Just wanted to let you know I somewhat found a solution and edited my post to reflect that.
Thanks again.
Hey I don’t really have a solution for you, but if you are still stuck on this, give tailscale a try.
I used to have a manually-configured WireGuard server too, and had a lot of the same issues you are.
Now I just use tailscale to manage that (it’s still a WireGuard backend just like you are looking for) and I actually have my Pihole configured as the DNS host for my local network and my Tailnet so it’s used by all of my devices even remotely.
So the same outcome you are looking for but with a slightly different path to get there
I’ll check it out. Thanks!
Your DNS might be configured to only answer local (from 192 addresses) requests. Did you enable IP masquerading?
Yes. And I set Pi-hole to respond to any interface. Plus, I can see the response being sent in Wireshark. It only gets blocked inside the wireguard interface.
Ok so you see your request in the pihole log? Which address does it show?
I do see the request. I’m running it inside a container so all the clients show up as the container’s hostname.
Can you get to the pihole admin page over wg? Trying to narrow down if it’s just port 53 or everything else too.
Nope. I can’t ssh in either.
Ok what’s your container setup? LXC? Docker? Compose?

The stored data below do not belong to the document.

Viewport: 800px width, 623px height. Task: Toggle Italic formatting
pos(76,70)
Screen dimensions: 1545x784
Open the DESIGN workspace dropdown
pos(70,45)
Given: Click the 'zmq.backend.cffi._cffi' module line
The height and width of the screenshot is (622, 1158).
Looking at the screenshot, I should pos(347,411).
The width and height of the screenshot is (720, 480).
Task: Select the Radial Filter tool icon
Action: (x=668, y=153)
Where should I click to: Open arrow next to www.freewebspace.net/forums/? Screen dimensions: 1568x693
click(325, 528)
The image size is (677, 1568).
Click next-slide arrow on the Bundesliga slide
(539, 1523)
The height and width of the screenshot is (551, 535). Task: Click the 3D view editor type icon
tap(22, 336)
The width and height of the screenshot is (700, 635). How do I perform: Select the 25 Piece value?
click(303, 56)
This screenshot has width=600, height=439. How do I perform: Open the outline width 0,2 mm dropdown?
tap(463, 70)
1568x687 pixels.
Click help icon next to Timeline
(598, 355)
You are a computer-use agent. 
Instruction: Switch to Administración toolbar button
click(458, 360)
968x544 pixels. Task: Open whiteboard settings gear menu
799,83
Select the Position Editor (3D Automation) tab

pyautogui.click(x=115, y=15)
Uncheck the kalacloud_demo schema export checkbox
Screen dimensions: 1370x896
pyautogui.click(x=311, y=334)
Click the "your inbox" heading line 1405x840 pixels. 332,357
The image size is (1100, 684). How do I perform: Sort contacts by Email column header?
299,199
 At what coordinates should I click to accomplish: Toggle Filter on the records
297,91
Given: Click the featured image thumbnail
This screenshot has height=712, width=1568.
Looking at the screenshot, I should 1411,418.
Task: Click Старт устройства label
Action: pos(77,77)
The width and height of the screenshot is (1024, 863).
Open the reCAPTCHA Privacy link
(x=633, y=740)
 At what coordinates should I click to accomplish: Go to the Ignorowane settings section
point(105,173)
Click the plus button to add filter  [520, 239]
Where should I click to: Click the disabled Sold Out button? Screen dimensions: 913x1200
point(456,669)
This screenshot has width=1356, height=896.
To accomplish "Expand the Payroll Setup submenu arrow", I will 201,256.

Is the WG server also a container?
Rootless podman. The plan is to eventually move WG into a container once I get it working, but it’s running on bare metal at the moment.
Try using the lan address of the dns server instead of the wireguard address.
What are you using for dns? You may need to allow access from all interfaces if your dns server is also a wireguard peer
if you’re on pihole: https://docs.pi-hole.net/ftldns/interfaces/
I am. Server IP is 192.168.1.xxx. DNS server is running on that machine. It already allows access from all interfaces. I just don’t have port 53 natted from my router to avoid creating an open resolver.
Do you mean you have all port 53 redirecting to your local DNS on your firewall?
No. I mean that my router doesn’t forward requests for port 53 to my server. My server’s firewall does allow access to port 53, and all my LAN devices are able to use it freely.
So, you’re running two exclusive DNS resolvers, one on your router and one on your pihole box? Or just one on the pihole box and using the local address of it for all LAN dns?
Why have a firewall on the pihole box at all? As long as it isnt in the DMZ you shouldn’t need it. I would try disabling it completely and see if dns on your wg peers starts working.
Just one on the pihole box and using the local address of it for all LAN DNS.
It is in the DMZ. I also use the box for Jellyfin so I want it remotely accessible.
I just tried disabling it for a short while with the same result. It still gets blocked in the 10.14.0.* network.